Expression and autoprocessing of TFR-PR precursors. (A) Identification of precursor constructs shown in panels B–I. Individual clusters and various combinations are shown with PR clusters in black and PR20 clusters in blue. (B–D) Expression and autoprocessing of precursor constructs containing one or more substituted clusters.
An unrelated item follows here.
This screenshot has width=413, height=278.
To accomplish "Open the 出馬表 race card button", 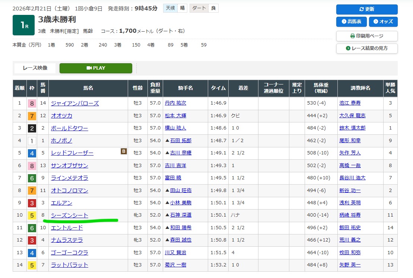I will coord(351,22).
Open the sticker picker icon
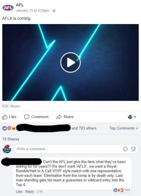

Total cell extracts were analyzed by SDS–PAGE. Numbers above the lanes correspond to the designated construct shown in panel A, and lanes indicated by minus (−) and plus (+) represent total extracts of uninduced and induced cultures, respectively. (E–I) Time course of N-terminal autoprocessing of purified precursors in vitro. (F and I) TFR-PR^PR20-3 and TFR-PR20^PR-12 exhibit very slow or no discernible autoprocessing, respectively, as indicated in panel A. (J and K) Inhibition of autoprocessing of TFR-PR^PR20-123 and TFR-PR20^PR-123 conducted for 60 min in the presence of increasing concentrations of saquinavir. (L) Time course of autoproteolysis of mature PR20^PR-12. Lowercase letters a–d and p indicate full-length precursor, an intermediate cleavage product of TFR-PR, TFR^9–56-PR (cleavage occurs between residues 8 and 9 of TFR), mature PR, TFR and products of mature PR autoproteolysis, respectively. The pathway to release the minor intermediate product TFR^9–56-PR precedes the cleavage at the N-terminus of PR. We have shown previously that this cleavage is pH-dependent and becomes pronounced at pH 4. M denotes molecular weight markers in kilodaltons. SQV denotes saquinavir.